Menurut pakar budaya digital, pengalaman sebelumnya menunjukkan bahwa diskursus soal game kekerasan selalu sensitif karena menyangkut dua sisi: kebebasan bermain dan keamanan psikososial remaja.
Dalam kacamata perkembangan digital, game seperti PUBG tidak hanya hiburan, tetapi juga bagian dari ekosistem ekonomi kreatif dan e-sports yang besar di Indonesia.
Karena itu, rencana pembatasan harus mempertimbangkan aspek sosial, ekonomi, dan psikologi secara seimbang.
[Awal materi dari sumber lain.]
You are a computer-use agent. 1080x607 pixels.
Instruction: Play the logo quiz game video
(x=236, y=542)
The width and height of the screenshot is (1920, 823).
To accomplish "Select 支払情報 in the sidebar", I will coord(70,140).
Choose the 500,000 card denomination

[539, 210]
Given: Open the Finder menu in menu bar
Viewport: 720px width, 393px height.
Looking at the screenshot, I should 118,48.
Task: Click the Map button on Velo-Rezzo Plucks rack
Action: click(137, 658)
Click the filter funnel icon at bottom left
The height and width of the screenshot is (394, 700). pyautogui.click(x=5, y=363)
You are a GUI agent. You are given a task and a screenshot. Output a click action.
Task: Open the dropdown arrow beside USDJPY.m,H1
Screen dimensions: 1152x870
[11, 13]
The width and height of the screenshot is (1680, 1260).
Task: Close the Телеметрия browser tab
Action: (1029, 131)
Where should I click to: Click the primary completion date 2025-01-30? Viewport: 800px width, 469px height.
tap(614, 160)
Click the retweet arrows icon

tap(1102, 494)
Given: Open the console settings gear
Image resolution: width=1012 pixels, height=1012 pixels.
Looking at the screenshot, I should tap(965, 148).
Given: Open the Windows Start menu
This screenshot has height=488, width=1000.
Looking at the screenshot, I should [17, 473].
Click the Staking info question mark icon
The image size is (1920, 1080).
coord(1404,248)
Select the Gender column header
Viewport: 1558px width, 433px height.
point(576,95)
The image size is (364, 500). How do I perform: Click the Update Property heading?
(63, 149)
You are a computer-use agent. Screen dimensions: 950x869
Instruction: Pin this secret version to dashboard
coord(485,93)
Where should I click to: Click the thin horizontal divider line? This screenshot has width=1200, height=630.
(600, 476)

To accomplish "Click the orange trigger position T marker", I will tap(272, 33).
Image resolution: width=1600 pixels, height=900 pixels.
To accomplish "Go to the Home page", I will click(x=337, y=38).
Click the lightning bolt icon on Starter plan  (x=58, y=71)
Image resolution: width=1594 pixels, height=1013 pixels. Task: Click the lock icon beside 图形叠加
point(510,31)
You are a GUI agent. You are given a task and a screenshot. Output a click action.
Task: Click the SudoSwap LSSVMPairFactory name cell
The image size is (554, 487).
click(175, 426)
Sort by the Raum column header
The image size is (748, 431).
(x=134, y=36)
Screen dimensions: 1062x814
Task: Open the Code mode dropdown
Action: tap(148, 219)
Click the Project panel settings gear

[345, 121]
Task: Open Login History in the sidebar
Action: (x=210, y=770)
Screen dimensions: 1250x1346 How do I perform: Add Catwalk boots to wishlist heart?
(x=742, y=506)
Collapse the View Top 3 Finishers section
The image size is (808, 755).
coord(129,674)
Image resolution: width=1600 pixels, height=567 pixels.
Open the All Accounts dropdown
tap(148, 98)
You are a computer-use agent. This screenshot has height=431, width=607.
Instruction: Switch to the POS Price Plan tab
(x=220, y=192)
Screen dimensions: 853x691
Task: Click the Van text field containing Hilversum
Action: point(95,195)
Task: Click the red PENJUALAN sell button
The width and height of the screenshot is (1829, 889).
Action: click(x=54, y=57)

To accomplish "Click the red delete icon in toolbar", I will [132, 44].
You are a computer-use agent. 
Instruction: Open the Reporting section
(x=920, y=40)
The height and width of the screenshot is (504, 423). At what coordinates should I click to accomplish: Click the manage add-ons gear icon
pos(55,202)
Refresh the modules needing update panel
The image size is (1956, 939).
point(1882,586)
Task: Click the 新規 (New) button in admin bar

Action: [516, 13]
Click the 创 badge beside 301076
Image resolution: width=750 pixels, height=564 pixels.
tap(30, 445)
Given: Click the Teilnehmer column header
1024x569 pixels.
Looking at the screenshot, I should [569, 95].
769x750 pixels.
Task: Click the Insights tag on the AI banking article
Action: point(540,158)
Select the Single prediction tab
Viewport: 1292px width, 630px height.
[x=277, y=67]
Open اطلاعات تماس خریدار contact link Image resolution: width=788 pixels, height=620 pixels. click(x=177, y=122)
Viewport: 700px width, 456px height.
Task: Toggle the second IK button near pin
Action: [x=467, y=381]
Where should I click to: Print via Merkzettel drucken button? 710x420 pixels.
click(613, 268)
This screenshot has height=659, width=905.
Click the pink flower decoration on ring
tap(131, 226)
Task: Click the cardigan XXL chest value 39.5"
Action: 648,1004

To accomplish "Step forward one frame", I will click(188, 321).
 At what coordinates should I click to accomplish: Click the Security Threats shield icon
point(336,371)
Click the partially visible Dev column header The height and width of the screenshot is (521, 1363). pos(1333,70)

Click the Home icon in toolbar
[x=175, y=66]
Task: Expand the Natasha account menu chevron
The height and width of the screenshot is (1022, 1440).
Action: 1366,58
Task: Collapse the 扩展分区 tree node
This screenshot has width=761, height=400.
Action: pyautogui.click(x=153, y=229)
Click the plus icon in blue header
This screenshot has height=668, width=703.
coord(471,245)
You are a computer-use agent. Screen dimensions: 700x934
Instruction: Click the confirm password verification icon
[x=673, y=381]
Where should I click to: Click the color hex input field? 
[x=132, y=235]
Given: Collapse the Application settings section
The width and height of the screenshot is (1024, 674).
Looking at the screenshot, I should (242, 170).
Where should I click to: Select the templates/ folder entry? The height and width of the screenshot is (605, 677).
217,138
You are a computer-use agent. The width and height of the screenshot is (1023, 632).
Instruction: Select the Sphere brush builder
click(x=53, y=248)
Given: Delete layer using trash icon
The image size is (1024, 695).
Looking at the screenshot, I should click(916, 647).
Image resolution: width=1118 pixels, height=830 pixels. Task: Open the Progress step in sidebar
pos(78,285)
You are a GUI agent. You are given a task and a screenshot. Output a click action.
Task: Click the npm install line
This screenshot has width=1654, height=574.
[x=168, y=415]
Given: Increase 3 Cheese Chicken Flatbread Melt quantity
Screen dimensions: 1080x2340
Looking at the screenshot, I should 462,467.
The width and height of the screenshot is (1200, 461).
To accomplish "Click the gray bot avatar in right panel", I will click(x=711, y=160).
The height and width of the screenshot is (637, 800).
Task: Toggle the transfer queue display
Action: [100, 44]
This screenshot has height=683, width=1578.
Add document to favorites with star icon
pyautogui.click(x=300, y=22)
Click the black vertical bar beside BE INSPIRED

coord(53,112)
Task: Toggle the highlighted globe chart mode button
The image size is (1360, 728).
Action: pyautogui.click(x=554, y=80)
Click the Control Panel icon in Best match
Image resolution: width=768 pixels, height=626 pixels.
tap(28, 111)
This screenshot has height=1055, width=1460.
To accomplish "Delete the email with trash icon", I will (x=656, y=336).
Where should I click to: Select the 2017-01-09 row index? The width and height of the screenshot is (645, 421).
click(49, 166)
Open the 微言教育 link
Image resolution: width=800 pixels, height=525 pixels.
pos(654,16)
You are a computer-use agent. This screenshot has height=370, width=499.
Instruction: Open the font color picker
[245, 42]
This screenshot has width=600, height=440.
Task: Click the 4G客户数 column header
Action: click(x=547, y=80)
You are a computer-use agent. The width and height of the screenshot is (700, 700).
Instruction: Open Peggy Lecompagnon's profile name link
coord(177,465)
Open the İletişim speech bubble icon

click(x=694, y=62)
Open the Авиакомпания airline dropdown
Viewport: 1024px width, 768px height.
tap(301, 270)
Respons Publik dan Tantangan Regulasi
Di media sosial, wacana pembatasan PUBG memunculkan beragam respons.
Sebagian warganet mendukung langkah ini sebagai upaya menjaga keamanan anak sekolah.
Namun tidak sedikit pula yang menganggap pemerintah seharusnya memfokuskan perhatian pada edukasi digital dan literasi keamanan, bukan sekadar pembatasan.
Pengamat teknologi menilai bahwa regulasi game online harus melibatkan riset, psikolog pendidikan, dan industri gaming.
Menurut mereka, pembatasan tanpa edukasi hanya memindahkan masalah, bukan menyelesaikannya.
Apalagi, Indonesia memiliki komunitas e-sports yang berkembang pesat dan menjadi bagian dari ekonomi digital nasional.
Isu ini juga beririsan dengan tren global.
Beberapa negara menerapkan pembatasan waktu bermain untuk anak di bawah umur, sementara yang lain fokus pada peningkatan filter dan parental control.
Indonesia masih mencari formula kebijakan yang paling sesuai dengan budaya lokal dan kondisi sosial masyarakatnya.
Pemerintah Harus Cermat dalam Menyusun Aturan
Diskusi mengenai pembatasan PUBG usai insiden di SMAN 72 Jakarta bukan sekadar soal game, tetapi menyangkut keselamatan, psikologi remaja, dan literasi digital.